Dreamcatcher-Is Stephan King a hack?

I’m watching this on TNT and I remember it getting some bad reviews. I can see why. This is bad. It’s cheesy(the part where Jonesy keeps sporting the fakey british accent, which is really sad because the actor is british, is pretty bad) and the characters are stupid. And of course, the whole “Childhood friends confront evil aliens”(liked it better when it was “IT”) and “Child has magic powers”(I liked it better when it was “The Shining”).

So is the book this bad, or did they just screw up the film version? Who gets the blame for the fact this is pretty bad?

They took a bad book and made a worse film.

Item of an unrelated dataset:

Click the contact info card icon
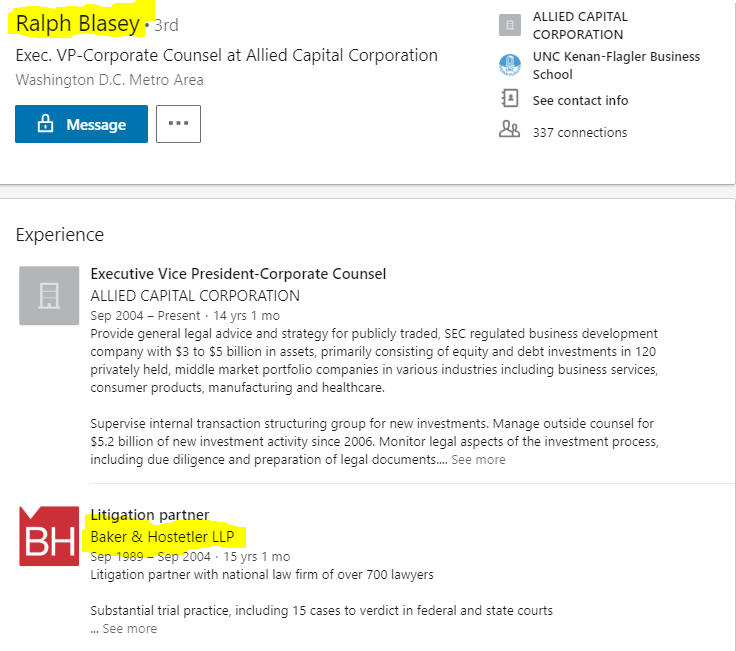Viewport: 736px width, 651px height. coord(510,99)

What got into Morgan Freeman I’ll never know.

Yes, Stephen King is a hack.

The book is that bad. I’ll give King a pass on it though as he wrote it while recovering from being hit by that van and on pretty heavy painkillers.

The fact that it got published, AND that it was made into a movie speaks more for the overreliance on famous names rather than intrinsic worth to sell art these days.

That movie actually came to me highly recommended by a person whose taste I trust.

Well, trusted.

I think Morgan Freeman was the one on the painkillers. It’s the only acceptable explanation for how he ended up in that waste of film.

That movie is painful to watch. And I didn’t go into it with very high expectations to begin with. King’s books are notorious for not translating (or being translated) very well to film, with few exceptions.

And yeah, the book is bad too.

Really? I find Stephen King books tend to make decent movies. Most of the time they cut out the parts of the book that drag or are unnecessary while highlighting the strengths.

That said Dreamcatcher was an unreadable book made into a truly unwatchable movie.

I suspect he needed the money badly(maybe he has an undisclosed gambling problem or something?), or the producers got ahold of some compromising photos of him.

I watched till the end of it. Damn, that was pretty bad. I feel bad for Mr. Freeman and somewhat bad for Damain Lewis, since I rather liked him in “Band of Brothers”.

King…it’s almost like he’s just rewriting the same books as he was before and releasing them under different titles.

This is even a question? King’s the biggest hack since Paul Bunyan.

Nuh uh. Stephen King makes Paul Bunyan look like an tiny girly man with a Malibu Barbie chainsaw.

Thing is, I actually thought it was pretty good for the first 20 minutes or so (right up until they showed “the monster”). It had an interesting set-up and built up a lot of creepy tension. As I was watching it I though, “wow, King still has it.”

And then it all turned to crap. Not “weird idea that just didn’t translate to film” crap, but “let’s play SF-action-horror movie mad libs and make a screenplay from the results” crap.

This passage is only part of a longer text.